Article 3
When Winning Matters

The Unsinkable Lisa Blue

470 353 baronandblue.com
FOUR YEARS AGO SHE LOST HER HUSBAND, FAMED DALLAS LAWYER FRED BARON, TO CANCER JUST AS THE DETAILS OF HIS ROLE IN THE SORDID JOHN EDWARDS SEX SCANDAL CAME TO LIGHT. BUT INSTEAD OF DISAPPEARING FROM PUBLIC VIEW TO RAISE HER THREE SMALL CHILDREN, SHE DECIDED THAT HER LIFE HAD TO GO ON, ONE LAVISH PARTY AT A TIME.

Vidit integre argumentum vix

One afternoon in early September, I pulled up to the gates of a nine-acre estate in North Dallas. I waited for them to open, then drove down a long, curving lane to a 15,254-square-foot mansion that looked like a country home for England’s royal family. I rang the doorbell, and a voice over the intercom said, “Please, come in.” But when I opened the door, there was no one to greet me.

Mei no modus persequeris, pri laoreet maluisset intellegebat ex. Consul scaevola no ius, ponderum repudiandae sed, labore aliquid verterem an sea. Modo erroribus ne eam, ne vel dicta ridens.

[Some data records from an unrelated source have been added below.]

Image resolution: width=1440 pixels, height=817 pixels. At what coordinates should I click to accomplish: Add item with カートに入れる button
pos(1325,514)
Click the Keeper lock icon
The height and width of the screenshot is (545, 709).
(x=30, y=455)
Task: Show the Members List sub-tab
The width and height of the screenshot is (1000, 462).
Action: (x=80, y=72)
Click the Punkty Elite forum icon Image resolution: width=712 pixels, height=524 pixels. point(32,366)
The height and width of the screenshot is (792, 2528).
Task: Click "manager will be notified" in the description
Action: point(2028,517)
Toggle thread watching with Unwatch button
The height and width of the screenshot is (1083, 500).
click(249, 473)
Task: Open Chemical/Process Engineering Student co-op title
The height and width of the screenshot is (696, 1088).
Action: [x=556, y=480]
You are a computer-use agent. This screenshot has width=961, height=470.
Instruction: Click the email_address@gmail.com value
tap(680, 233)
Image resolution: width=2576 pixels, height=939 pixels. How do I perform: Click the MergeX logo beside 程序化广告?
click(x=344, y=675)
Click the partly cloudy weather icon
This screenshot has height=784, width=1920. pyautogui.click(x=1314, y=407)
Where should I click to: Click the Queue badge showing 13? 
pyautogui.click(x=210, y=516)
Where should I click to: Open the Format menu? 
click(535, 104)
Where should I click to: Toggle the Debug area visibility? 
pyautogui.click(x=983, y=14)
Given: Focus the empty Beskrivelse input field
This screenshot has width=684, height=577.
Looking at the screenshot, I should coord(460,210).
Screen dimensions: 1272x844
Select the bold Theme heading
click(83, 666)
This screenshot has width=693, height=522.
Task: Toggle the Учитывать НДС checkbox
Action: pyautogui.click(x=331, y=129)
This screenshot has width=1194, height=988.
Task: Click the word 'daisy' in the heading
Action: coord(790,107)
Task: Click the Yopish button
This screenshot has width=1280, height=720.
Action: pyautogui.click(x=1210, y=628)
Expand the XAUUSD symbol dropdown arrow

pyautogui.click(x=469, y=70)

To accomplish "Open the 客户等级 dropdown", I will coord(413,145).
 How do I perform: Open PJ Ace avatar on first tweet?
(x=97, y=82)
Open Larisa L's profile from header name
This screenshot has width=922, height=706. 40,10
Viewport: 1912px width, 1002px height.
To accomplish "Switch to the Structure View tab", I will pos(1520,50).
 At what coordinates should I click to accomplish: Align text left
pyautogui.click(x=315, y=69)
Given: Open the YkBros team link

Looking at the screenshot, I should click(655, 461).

I stood for a few moments in the foyer, which featured marble floors, Asian vases the size of Gemini rockets, and a gilded chandelier, and then I ambled toward the living room, which contained thirteen chairs, two couches, two benches, and a grand piano. A couple of semi-priceless portraits hung on the walls: one of George Washington, painted by James Peale, and the other of Benjamin Franklin, painted by Joseph Duplessis. In the distance were the kinds of hushed sounds you tend to hear only in the homes of the very wealthy: a vacuum cleaner humming in a faraway room, a lawn mower purring over a back lawn, the solemn ticking of a clock. A gray cat that must have weighed twenty pounds walked across the room, paused to look at me, and padded away. “Hello?” I called out meekly.

5 New Tricks

Ludus molestie consulatu has id, inani error sit cu. Eu tollit incorrupte eum, ex mollis discere molestiae vim, pro doctus facilis argumentum eu. Pri no admodum referrentur, libris denique antiopam id eos. Consul scaevola no ius, ponderum repudiandae no sed, labore aliquid verterem an sea.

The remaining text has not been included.